Bioinformatics analysis

Homology modelling of ligand binding site domain of AHR

Amino acid FASTA sequence of AHR was downloaded from Protein Database (Protein ID: NP-001612.1). Amino acid residues of the ligand binding site domain of AHR were selected (272-389). The modelling of the 3Dstructure of the domain of AHR was performed by the homology modelling program SWISS-MODEL [17, 18]. By using ProMod3, models were built based on the target-template alignment. Template search with BLAST and HHBlits has been assessed against the SWISS-MODEL template library. Coordinates were copied from the template to the model. Insertions and deletions were remodelled by using a fragment library and then, side chains were rebuilt. The geometry of the resultant model was regularized by applying a force field. The best homology model was selected according to Global Model Quality Estimation (GMQE) and Qualitative Model Energy Analysis (QMEAN) statistical parameters. Model quality and validation were performed using PROCHECK [19], Verify3D [20] and ProSA [21]. Further, docking of known ligands, the agonist TCDD (2,3,7,8-tetrachlorodibenzodioxin) and the antagonist CH-223191 [22] was done.

Molecular docking

3D ligand structures were drawn using Avogadro2 1.93.0 [23]. The ligands were optimized at semi-empirical PM6 calculations using Gaussian09 [24] and the pdb files were generated by Molden [25]. The following protein crystal structures were obtained from RCSB Protein Data Bank (PDB): Zika NS5 polymerase domain (RdRp) (PDB ID: 6LD5), guanosine 5′-monophosphate oxidoreductase 2 (GMPR2) (PDB ID:2C6Q) dihydroorotate dehydrogenase (DHODH) (PDB ID: 6CJF), and CYP1B1 (PDB ID:3PM0). Ligands and water molecules were deleted from the original protein. Ligands were re-docked into the active site of each protein as a method of re-validation. RES was docked into the active site of the proteins. Molecular docking was performed by AutoDock 4.2.6 software. Protein and ligand structures were managed before molecular docking studies using AutoDock Tools 1.5.6 (Scripps Institute, La Jolla, CA, USA). Gasteiger charges were incorporated into the proteins and atoms were assigned to AD4. For each protein, the AutoGrid program was used to create a grid box to cover the active site of the proteins. Docking simulations were performed using the Lamarckian genetic algorithm (LGA). A total of 300 runs along with 5.106 energy evaluations and 1.105 iterations were carried out. Docked poses were chosen based on scoring functions. Protein–ligand docked complex structure was visualized using UCSF Chimera [26] and the LigPlot + v.2.1 software was used to study 2D protein-Res interactions.

Statistical analysis

Experiments were carried out in triplicate. Results are expressed as mean ± SD values. One-way or two-way ANOVA were applied followed by the Newman-Keuls a posteriori test. Results were considered significant at p < 0.05 (GraphPad Prism 6.01 software).

Results

Effect of RES on ZIKV-infected RPE cell lines

RPE are highly permissive to ZIKV replication. To explore the antiviral activity of RES against ZIKV in a retinal cell model, we employed ARPE-19, which is a spontaneously arising RPE cell line of male origin that retains normal karyology and hTERT-RPE-1 (from now on, abbreviated hRPE-1), which is a near-diploid human cell line of female origin. Both cell lines maintain the morphology and functions of in vivo human RPE cells [2, 16].
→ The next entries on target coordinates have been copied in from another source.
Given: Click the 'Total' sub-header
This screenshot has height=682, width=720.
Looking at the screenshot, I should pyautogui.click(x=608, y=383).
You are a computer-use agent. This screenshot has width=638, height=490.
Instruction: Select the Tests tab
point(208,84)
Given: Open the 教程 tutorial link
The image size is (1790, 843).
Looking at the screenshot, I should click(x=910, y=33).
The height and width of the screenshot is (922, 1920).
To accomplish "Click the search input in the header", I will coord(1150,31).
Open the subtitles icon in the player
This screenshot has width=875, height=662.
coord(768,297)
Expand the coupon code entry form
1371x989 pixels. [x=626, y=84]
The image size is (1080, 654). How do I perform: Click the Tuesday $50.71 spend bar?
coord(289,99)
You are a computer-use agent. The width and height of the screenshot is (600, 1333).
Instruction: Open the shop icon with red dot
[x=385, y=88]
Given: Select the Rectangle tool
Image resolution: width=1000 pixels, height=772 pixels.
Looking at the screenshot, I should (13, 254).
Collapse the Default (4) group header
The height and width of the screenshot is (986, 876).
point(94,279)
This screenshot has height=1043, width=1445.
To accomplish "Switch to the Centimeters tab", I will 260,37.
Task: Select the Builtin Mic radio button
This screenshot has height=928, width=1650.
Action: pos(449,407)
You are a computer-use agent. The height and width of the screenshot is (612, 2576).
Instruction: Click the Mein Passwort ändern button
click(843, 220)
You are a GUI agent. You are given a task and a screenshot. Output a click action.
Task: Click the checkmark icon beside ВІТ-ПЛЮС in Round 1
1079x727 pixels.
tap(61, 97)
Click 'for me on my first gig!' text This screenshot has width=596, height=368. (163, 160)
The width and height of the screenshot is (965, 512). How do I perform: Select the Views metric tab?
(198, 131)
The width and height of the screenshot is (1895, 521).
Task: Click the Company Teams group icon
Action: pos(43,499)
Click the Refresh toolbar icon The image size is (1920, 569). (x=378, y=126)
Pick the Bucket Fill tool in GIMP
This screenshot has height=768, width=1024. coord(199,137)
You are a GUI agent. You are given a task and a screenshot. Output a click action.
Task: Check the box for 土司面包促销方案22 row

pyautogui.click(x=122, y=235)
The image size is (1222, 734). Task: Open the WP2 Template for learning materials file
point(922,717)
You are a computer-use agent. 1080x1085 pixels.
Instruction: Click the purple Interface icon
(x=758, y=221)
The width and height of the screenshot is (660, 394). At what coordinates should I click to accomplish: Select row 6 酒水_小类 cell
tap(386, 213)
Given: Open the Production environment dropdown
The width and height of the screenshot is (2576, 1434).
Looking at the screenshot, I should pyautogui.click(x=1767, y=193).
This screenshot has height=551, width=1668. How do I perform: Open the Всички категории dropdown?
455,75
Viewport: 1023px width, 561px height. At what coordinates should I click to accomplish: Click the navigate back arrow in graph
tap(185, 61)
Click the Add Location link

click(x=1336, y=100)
First, we assessed by MTT reduction test the cytotoxicity effect of different concentrations of RES (5–250 µM) on ARPE-19 and hRPE-1 cell lines for 48 h. Figure 1a and b denote that RES concentrations higher than 100 μM significantly reduced cell viability (p < 0.01 vs control), while at lower concentrations there were no significant differences in both cell lines. In accordance with the results obtained, we decided to work with 25–50 μM of RES.

Fig. 1

Effect of RES on ZIKV-infected RPE cells. Determination of the ARPE-19 (a) and hRPE-1 (b) cell viability by the MTT assay. Data were expressed as a percentage of viable cells compared to control (mean ± SEM). ZIKV and RES effect on cellular morphology in ARPE-19 (c) and hRPE-1 (d). Analysis of cell morphology by phase contrast microscopy of RPE cells mock-infected (first column), ZIKV-infected (second column) or ZIKV-infected and treated with 50 μM RES (third column). The photographs were obtained at 48 h p.i (scale bar: 50 µm). Cells presenting cytopathic effect (red arrows). Quantification of the viral yield. Cell cultures of ARPE-19 (e) or hRPE-1 (f) were infected with ZIKV (moi = 0.5) and cultured in the presence or absence of 25 μM or 50 μM RES. The supernatants of the cultures were harvested at 48 h p.i and the viral titer was determined by standard plaque assay (PFU/ml). The statistical analysis by one-way ANOVA with Newman-Keuls post-tests. **p < 0.01; ***p < 0.001 versus control

Then, we explored the antiviral effects of RES on ZIKV replication. ARPE-19 and hRPE-1 cell lines were infected with ZIKV and following viral adsorption, cell cultures were incubated in the presence or absence of 25 or 50 μM RES. After 48 h of infection, cell morphology was analysed. Figure 1c and d shows that ZIKV caused an evident cytopathic effect (CPE) such as cell rounding and lysis. Both cell lines used were equally susceptible to the infection along with the fact that presented similar CPE degrees. The addition of 50 μM RES attenuated the CPE in ARPE-19 and hRPE-1 cell lines not only similarly, but also these cells exhibited equivalent morphologies to the cell control cultures (Fig. 1c and d).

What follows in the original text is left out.